As soon as we unloaded the gear the kids were running out into the surf, like little (or big) seals themselves, jumping in the crashing foam, catching waves and body surfing into shore. These are powerful waves, and frigid water, and loud spray, churning, wild. I was the last in, and the very first wave knocked me right under, disoriented and startled. A good warning. This is not the Atlantic. We had some surf like this in the Indian ocean when we got out past the reef, but most of my ocean experience has been more tame. To avoid being pummeled I swam out through the breaking waves and bobbed in the swell, before they crested.
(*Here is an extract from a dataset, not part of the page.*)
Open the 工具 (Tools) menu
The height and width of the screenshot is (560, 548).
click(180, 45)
I was with Julia and Caleb, then they rode some waves in, and I drifted a little further out and down. Then I wanted to swim in. But I couldn't. I kept paddling, and getting no where. My feet could not find the bottom anymore, so I was surging up and down with the incoming breakers, but never being carried any closer to shore. The wet suit felt constricting, heavy, awkward for swimming. I was afraid, but telling myself not to panic, I could see everyone on shore, setting up the volleyball net, playing in the surf. I called to Julia to ask Caleb to help me . . but she never heard me. I just kept treading water to keep my head up, but making no progress towards shore. The ocean's power made my efforts irrelevant.
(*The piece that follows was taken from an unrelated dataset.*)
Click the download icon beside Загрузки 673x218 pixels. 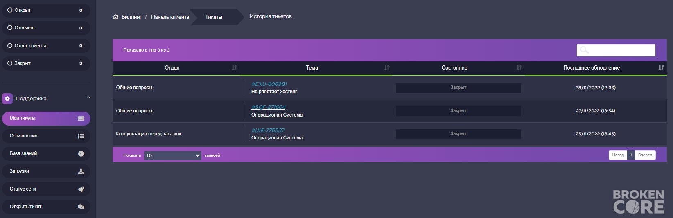tap(81, 171)
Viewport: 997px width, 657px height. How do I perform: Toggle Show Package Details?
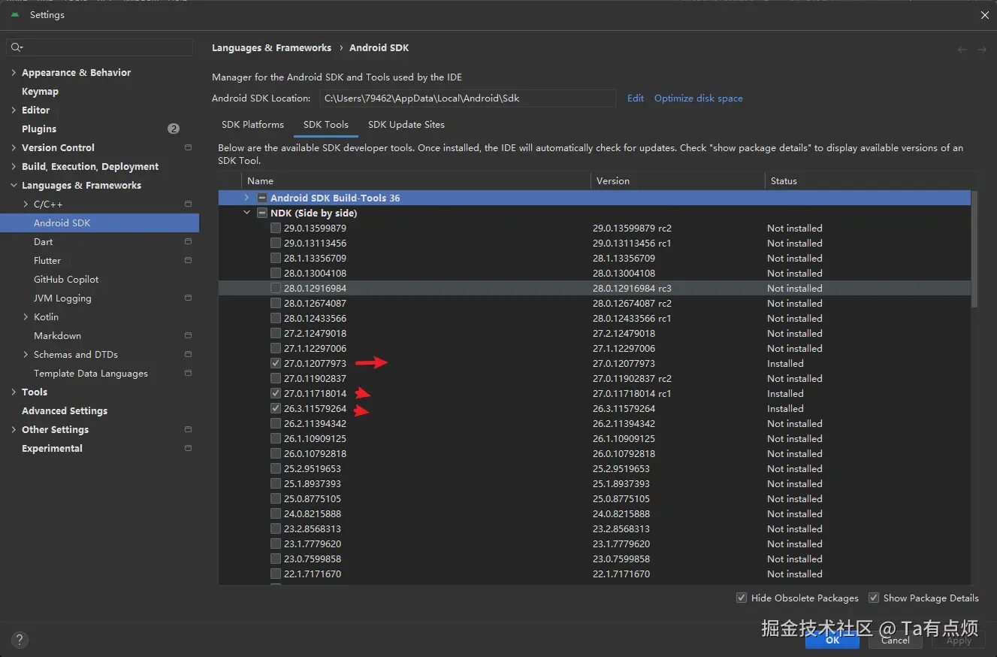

Then I saw Scott coming out with one of the "boogie boards", which he had somehow managed to get a turn on from the kids. As he paddled out to catch a wave I called him, and he finally saw me, and realized I was too far out. He came on his board, and I was so relieved when I could hold onto the board and to him. Now we're fine, I thought, I could catch my breath, and wouldn't have to face being smashed in the waves alone. But the two of us kicked on that board for a minute, for five minutes, and again were unable to get closer to shore. We were in a rip tide, one of the powerful currents, undersea rivers that flow parallel to shore or out to sea. Scott is strong, and he was working full-steam, with me adding all I could. When we saw we weren't moving, we changed out angle, going up-shore a bit to see if we could get a different approach that would put us in the right currents. It took a long time. Later Sonja told us that they had noticed on shore how long we were out there and how little we were moving and Kevin had just been preparing to come out on the larger surf board to rescue us when we finally broke out of our stalemate and started to inch towards the breaking waves. Even when we could finally touch bottom, the current was so strong I would not have been able to stand without holding onto Scott. At last we were pushed into the cauldron of shore-smashing waves and came out.
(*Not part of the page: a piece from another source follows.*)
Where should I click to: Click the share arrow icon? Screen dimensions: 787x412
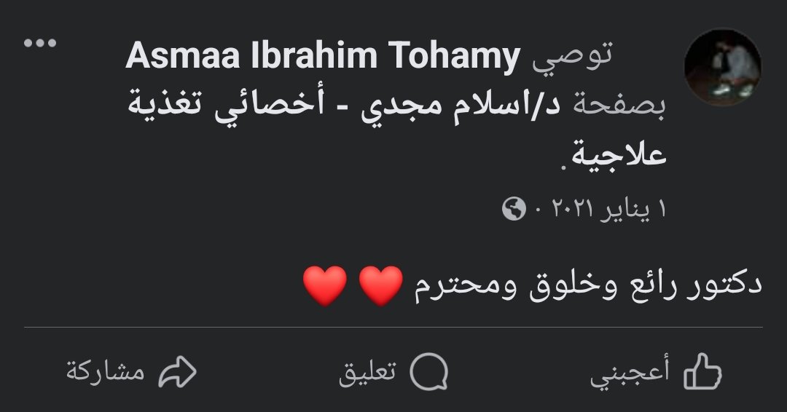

We were both very tired, and very thankful. Sonja's friends showed up about then and told her this was NOT a safe beach, that the tides here were unpredictable and dangerous, that it was better to swim a little further north. I had thought I was just weak, or scared, or unused to the wet suit . . but in reality it was a dangerous situation. If Scott had not been coming out to surf with the board I don't know how long it would have been before I was able to attract attention for help. Everyone was a bit sobered. We decided to stick with beach volleyball the rest of the afternoon. Which was a lot of fun.
All Myhre vacations have to have that little edge of potential death to make them full. It's not usually me who strays out too close to the edge, though. I'm thankful for my rescue by my husband, and thankful it was not one of the kids who discovered the rip tide. Nature, like God, beautiful but not "safe".